The CVT offers an infinite number of gears. You don't feel or hear shifts like you would in a traditional automatic as it seamlessly changes gears based on pedal pressure.

Reducing noise should be at the top of the to-do list for Gen II, or adding a small, quiet V-6. At least the 4 is rated at a respectable 22 mpg city and 29 highway. The hybrid promises better.

Handling is good without tedious lean in corners or aimless wandering because the steering is too vague. You feel in control thanks to crisp response to steering input and just enough weight in the wheel. Anti-lock brakes, stability control, traction control, side-curtain air bags and side-impact air bags are all standard -- and AWD, a novelty in an economy car, is available at the push of a button. Kudos.

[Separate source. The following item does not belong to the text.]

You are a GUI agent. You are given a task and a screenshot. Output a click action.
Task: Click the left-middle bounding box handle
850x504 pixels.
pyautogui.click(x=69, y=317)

You may not be able to reduce the ambient noise but you can drown it out with an optional Rockford Fosgate audio system with 10 speakers.

Nice touches in the dressed-up econocar include dual front and side sun visors for driver/passenger and a convenient slit in the visor to hold the parking pass. While the trunk is spacious, a ski pass-through and folding seat backs add cargo room in the cabin. There's also Bluetooth connectivity and a rare locking glove box.

A couple gripes other than noise: While rear-seat leg and arm room is more than tolerable for adults, the wide door opening is not high enough to spare the melon on entry or exit. Blame the air bag curtains in the roof and added padding to meet a 2014 side impact standard.

The Kizashi GTS tested starts at $22,400, including dual-zone climate control and power windows/locks/mirrors (heated)/seats. Add $1,250 for AWD and $1,100 for the CVT.